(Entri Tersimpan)
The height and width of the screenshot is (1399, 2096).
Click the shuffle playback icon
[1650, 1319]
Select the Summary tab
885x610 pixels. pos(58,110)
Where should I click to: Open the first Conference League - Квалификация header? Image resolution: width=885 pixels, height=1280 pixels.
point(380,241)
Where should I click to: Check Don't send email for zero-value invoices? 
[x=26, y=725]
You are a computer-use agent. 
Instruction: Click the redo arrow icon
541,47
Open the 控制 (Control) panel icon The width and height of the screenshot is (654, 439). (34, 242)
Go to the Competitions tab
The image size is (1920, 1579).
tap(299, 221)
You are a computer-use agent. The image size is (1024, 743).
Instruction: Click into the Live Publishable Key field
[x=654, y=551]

LATIHAN:
Susun semua baris di atas menjadi daftar bernomor, dan lewati baris yang kosong.

HASIL LATIHAN:
1. The height and width of the screenshot is (1399, 2096).
2. Click the shuffle playback icon
3. [1650, 1319]
4. Select the Summary tab
5. 885x610 pixels. pos(58,110)
6. Where should I click to: Open the first Conference League - Квалификация header? Image resolution: width=885 pixels, height=1280 pixels.
7. point(380,241)
8. Where should I click to: Check Don't send email for zero-value invoices? 
9. [x=26, y=725]
10. You are a computer-use agent. 
11. Instruction: Click the redo arrow icon
12. 541,47
13. Open the 控制 (Control) panel icon The width and height of the screenshot is (654, 439). (34, 242)
14. Go to the Competitions tab
15. The image size is (1920, 1579).
16. tap(299, 221)
17. You are a computer-use agent. The image size is (1024, 743).
18. Instruction: Click into the Live Publishable Key field
19. [x=654, y=551]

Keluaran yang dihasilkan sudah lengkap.